國學院大學名誉教授・法人特別参事 新富 康央

2025年9月29日更新

近くて遠い? 遠くて近い? そんな親の気持ちや大学生の子どもの気持ちを考えます。


廃墟に詠う釈超空「国大音頭」

 

どこもかしこも灰だらけ サノエ サノエ

廃墟の中にくっきりと

立った姿に泣けてくる

ああ國學は滅びず

サノエ サノエ サノエッサッサ

 

 今年は、戦後80年の節目の年です。

 これは、歌人・釈超空こと、國學院大學元教授折口信夫氏*が、本学から見渡した戦後の荒廃した大学周辺の姿に涙し、また、その一方で、國學院大學の学生を鼓舞する意図で詠ったであろう「国大音頭」の歌詞の冒頭部です。

 *折口信夫(おりくちしのぶ)「国文学者・歌人。國學院大卒。民俗学を国文学に導入して新境地を開き、歌人として釈超空(しゃくちょうくう)の名で知られた。主著『古代研究』、歌集『春のことぶれ』など。

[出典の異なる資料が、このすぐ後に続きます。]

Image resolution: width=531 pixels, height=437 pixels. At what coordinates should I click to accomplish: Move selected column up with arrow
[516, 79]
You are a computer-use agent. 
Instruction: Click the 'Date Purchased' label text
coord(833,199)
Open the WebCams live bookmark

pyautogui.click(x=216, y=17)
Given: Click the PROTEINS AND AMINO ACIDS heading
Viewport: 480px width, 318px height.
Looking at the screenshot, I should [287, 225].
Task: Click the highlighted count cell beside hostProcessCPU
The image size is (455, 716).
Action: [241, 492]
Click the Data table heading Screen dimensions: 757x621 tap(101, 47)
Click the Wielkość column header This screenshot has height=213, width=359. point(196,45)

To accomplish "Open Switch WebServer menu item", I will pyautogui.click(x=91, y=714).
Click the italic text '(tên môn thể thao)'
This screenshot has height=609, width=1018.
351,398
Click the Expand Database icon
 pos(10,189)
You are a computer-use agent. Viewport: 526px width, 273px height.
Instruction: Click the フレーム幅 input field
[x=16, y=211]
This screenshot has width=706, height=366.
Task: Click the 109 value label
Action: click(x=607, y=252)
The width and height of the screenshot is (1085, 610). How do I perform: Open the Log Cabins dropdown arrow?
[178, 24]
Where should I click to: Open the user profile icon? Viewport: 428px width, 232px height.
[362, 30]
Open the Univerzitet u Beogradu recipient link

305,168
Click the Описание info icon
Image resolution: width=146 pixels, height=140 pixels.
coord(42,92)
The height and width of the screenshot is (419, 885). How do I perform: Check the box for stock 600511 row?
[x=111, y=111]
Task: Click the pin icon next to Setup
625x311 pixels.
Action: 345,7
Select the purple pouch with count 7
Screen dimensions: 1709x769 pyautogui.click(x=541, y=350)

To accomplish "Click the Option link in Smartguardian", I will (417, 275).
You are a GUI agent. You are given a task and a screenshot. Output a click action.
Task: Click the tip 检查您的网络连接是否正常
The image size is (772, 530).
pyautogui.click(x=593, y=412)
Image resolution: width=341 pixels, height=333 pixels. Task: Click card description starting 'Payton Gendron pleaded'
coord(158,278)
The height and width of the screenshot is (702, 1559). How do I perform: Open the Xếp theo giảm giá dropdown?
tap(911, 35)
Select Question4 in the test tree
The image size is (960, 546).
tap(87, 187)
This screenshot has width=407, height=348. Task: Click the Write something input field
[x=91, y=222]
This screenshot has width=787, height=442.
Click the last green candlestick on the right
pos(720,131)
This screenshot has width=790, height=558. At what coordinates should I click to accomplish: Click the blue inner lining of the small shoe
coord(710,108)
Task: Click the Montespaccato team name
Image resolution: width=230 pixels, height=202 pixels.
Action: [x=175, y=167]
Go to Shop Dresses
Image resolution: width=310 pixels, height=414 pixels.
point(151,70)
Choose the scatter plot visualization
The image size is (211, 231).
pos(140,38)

(明治20(1887)年~昭和28(1953)年)」(『広辞苑』より)

 「泣けてくる」とありますが、私自身がこの句を読むたびに、当時の折口信夫先生の心境を思うと涙してしまいます。

 

國學院大學の歴史的位置

 

 明治15(1882)年に創設された國學院大學は、本年で143年を迎える歴史を持つだけでなく、戦前は、早稲田大学、慶應義塾大学に並んで、「文系私立3大学」の一つでした。

 すなわち、國學院大學は、我が国の歴史と深くかかわる位置にある大学の一つでした。

 この歴史的視点に立つとき、「国学院大学で学ぶとは、どういうことなのか」、改めて考えてもらいたいと願います。

 卑近な例を挙げますと、20数年前、地方国立大副学長として、国の国立大学法人化すなわち民営化政策に伴い、その対応策を学ぶために、私学の早稲田大学、慶應義塾大学に研修訪問しました。

 その時、「負けた」と実感しました。

 それは、学長たちはもちろん、面接した学生たちも常に、自校のあり様ではなく、日本の行く末とそれに向けての自己課題を語っていたからです。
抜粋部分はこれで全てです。